Document Type: Original Article(s)

Authors

1 Department of Health Services Management and Health Policy and Health Economics, School of Health Management and Information Sciences, Kerman University of Medical Sciences, Kerman, Iran

2 Associate Professor, Health Services Management Research Center, Institute for Futures Studies in Health, Kerman University of Medical Sciences, Kerman, Iran

3 Iranian National Center for Addiction Studies AND Department of Neuroscience and Addiction Studies, School of Advanced Technologies in Medicine, Tehran University of Medical Sciences, Tehran, Iran

4 Associate Professor, Research Center for Addiction and Risky Behaviors, Department of Psychiatry, Iran University of Medical Sciences, Tehran, Iran

5 PhD Student, Research Center for Modeling in Health, Institute for Futures Studies in Health, Kerman University of Medical Sciences, Kerman, Iran

6 HIV/STI Surveillance Research Center, and WHO Collaborating Center for HIV Surveillance, Institute for Futures Studies in Health, Kerman University of Medical Sciences, Kerman, Iran AND School of Population and Public Health, University of British Columbia, Vancouver, BC, Canada

7 Associate Professor, HIV/STI Surveillance Research Center, and WHO Collaborating Center for HIV Surveillance, Institute for Futures Studies in Health, Kerman University of Medical Sciences, Kerman, Iran

Abstract

Background: Acquired immune deficiency syndrome (AIDS) is one of the greatest social health problems in many communities in the twenty-first century. Methadone maintenance treatment (MMT) could decrease HIV infection among injection drug users (IDU). The main aim of this paper was to determine the cost-effectiveness of the governmental MMT program to prevent human immunodeficiency virus (HIV) infection among IDU.Methods: This analytical study was performed through a before-after assessment during a one-year period. Using census sampling, 251 IDU referred to the public MMT program of Kerman, Iran, were selected. The expenditures of MMT centers were calculated in the view of government (public sector). The cost-effectiveness was calculated using TreeAge software.Findings: MMT centers averted 86 new cases of HIV infection. The total cost of centers was US$471 per client in the year.
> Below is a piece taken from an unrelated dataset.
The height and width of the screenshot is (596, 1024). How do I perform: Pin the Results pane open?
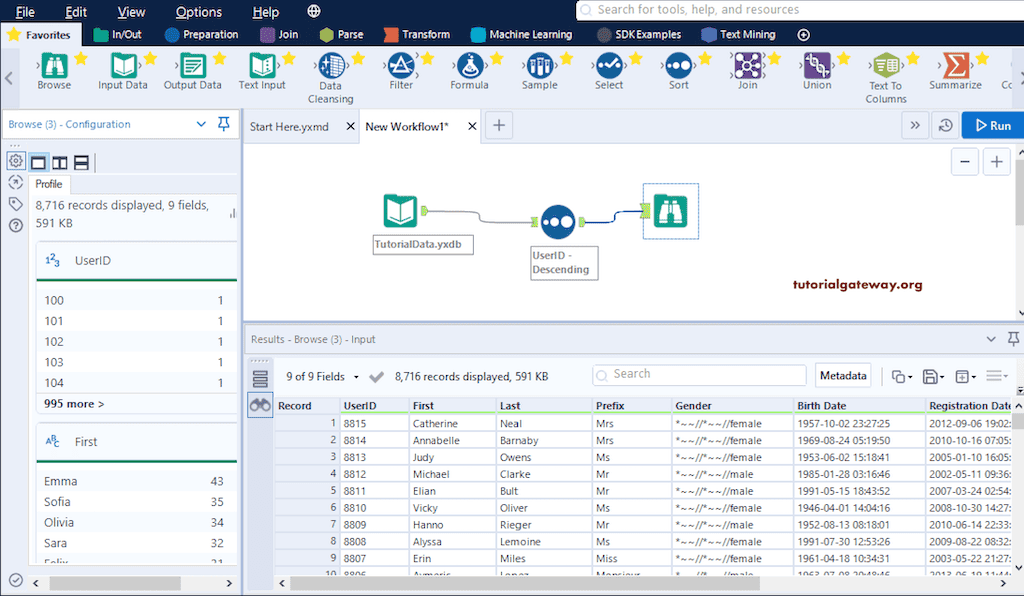point(1013,339)
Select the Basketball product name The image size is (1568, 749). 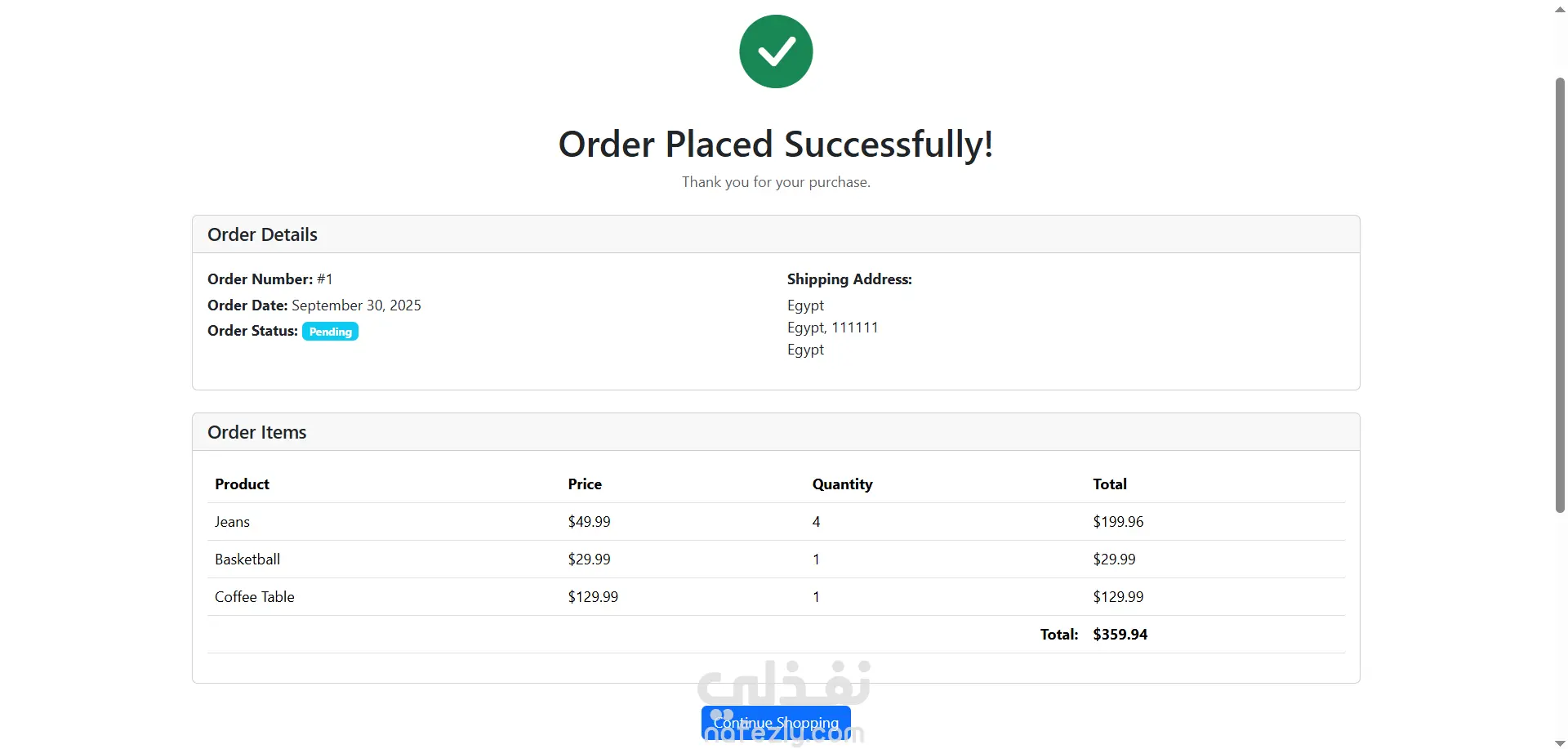[x=247, y=560]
The share of IDU from current expenditures was 35% and from capital expenditures was 32%. Also, methadone per capita for each person who injected drug was US$514. Per capita expenditure of HIV drug treatment was estimated US$8535 per year. Incremental cost effectiveness ratio (ICER) was US$2856 per year, which means governmental MMT program is cost-effective according to the World Health Organization (WHO) criteria.Conclusion: MMT centers are cost-effective in preventing HIV infection and the access to this program should be facilitated for IDU.